Files Bundling extension - multiple files update/creation in various locations on the server

mrow4a · September 15, 2016, 3:14pm

Should I create separate development PRs?

felixboehm · September 15, 2016, 3:46pm

How many move / mkdir / delete operations are in a single sync run - expected average …?
Let us understand if bundling for other operations than put will really improve sync, right?

mrow4a · September 15, 2016, 3:56pm

These are only the data about PUT and GET operations, I think I will ask our biggest customers about some more detailed characteristics about PUT/GET/DELETE/MOVE oeprations, how often do they do that and so one. I also included some geolocations of users, since bundling makes extreme sense for big latencies.

Some statistics also about operations at CERN, what you can find on http://cs3.ethz.ch/ :

CERN:

SWITCH:

jfd · September 20, 2016, 8:58am

Correct me if I am wrong:

The client currently calculates a list of operations for every sync run, right?
We could use a single bundle containing the sync operations in order as they have been calculated?
We still want like 2-4? parrallel connections?

Does the current implementation bundle all CREATION PUT requests? Or does it create eg. a bundle per dir?

What is the reason for not bundling the UPDATE PUT requests?

Obviously, as you already stated above MOVE and MKCOL need to come before PUT and DELETE.

Why do you want to abert on DELETE errors? Id say it depends on the error. If the resourca is already gone we can ignore the error. on a 500 we should stop the sync but I’d leave 500 out of the expected sync operations. If a PUT fails we should collect the errors and return a list of each cause. Again, depending on the error type we need to decide if we can continue or not. I currently cant think of an error thet would let us continue, Out of Quota maybe …

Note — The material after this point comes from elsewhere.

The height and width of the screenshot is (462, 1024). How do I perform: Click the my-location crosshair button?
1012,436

In any case lets do this step by step. Having bundles for CREATE PUT is already a huge step forward.

Now, regarding multipart/mixed / multipart/related. While multipart/related would allow us to describe the whole sync we would have to invent eg. a content type containing information about binary blobs, like RFC 2387 - The MIME Multipart/Related Content-type or RFC 2387 - The MIME Multipart/Related Content-type. Reading through the spec it looks better suited to bundle multiple resources that can be aggregated to a single resource that can then be rendered. I looks a little fragile when one of the resources is broken / corrupted eg, during transmission.

multipart/mixed would require us to add headers for the target directory, eg. “Content-Location”. I think we don’t necessarily need to add an X-OC-METHOD to each body part, because at least currently we are bundling only CREATE PUT operations. We could also add UPDATE PUT without needing to give a X-OC-METHOD. We could even say that multipart/mixed body parts derive the destination from the request so an upload of images to the same folder does not need any additional headers in the body parts.

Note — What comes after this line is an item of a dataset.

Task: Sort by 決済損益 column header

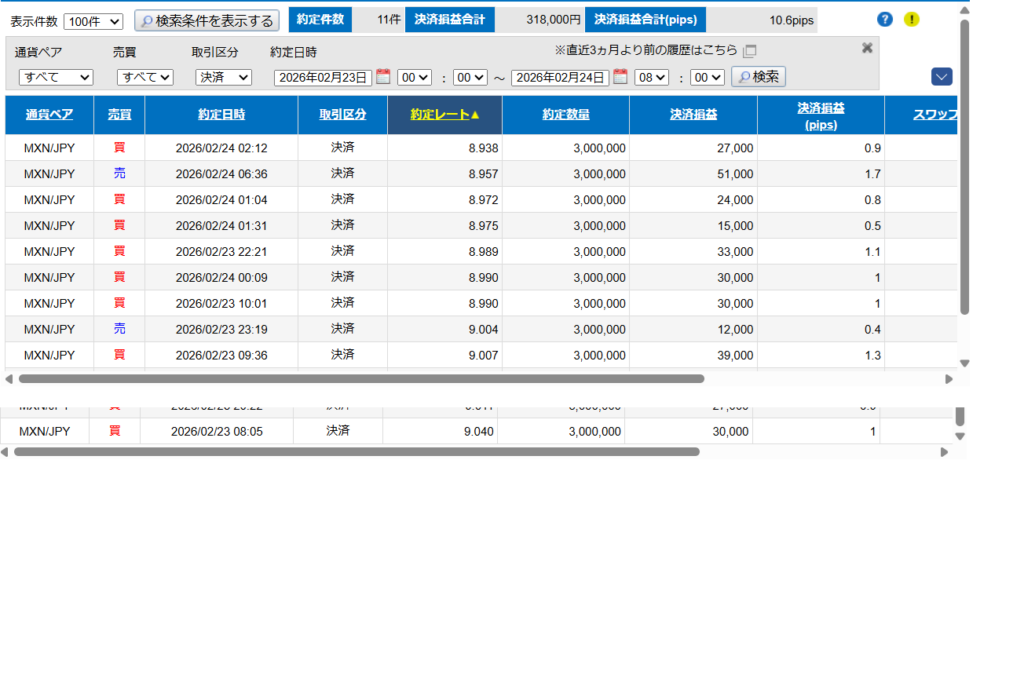Action: [693, 115]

Since we require to execute MOVE/MKCOL before any PUT / DELETE we can bundle them together as well. mkdir in ownCloud is always recursive so the four bundles in order are MKCOL, MOVE, PUT, DELETE. Each could be contained in a separate multipart/mixed request. We could start a new bundle to execute operations on a different directory to save the ‘Content-Location’ header … Then again I dont think we can gain a lot … because the new request also contains a ton of other headers…

So … no need to invent headers for multipart/mixed I think.

mrow4a · September 20, 2016, 9:12am

The client currently calculates a list of operations for every sync run, right?

Yes, in the current bundle implementation sync client segregates the operations in the directories order:

So that All MOVE/MKDIR/PUT operations will be done per directory and will finish before any POST bundle job will be started.

When it is finished, it means all the big files(we want big files to be synced first) and preconditions are satisfied, so that we can continue with small files. You are bundling them into multipart/mixed requests in 5 parallel flows and send. In current implementation it is cross-directory since all the preconditions are being satisfied. This has once clear advantage. It is very easy to document and present the logic. It is also extremely easy to implement it on the server, since server just checks the paths, methods and then executes the proper operations. You have a single endpoint to do that. Headers overhead will be neglible, since anyways in separate requests you would need to insert this information somehow.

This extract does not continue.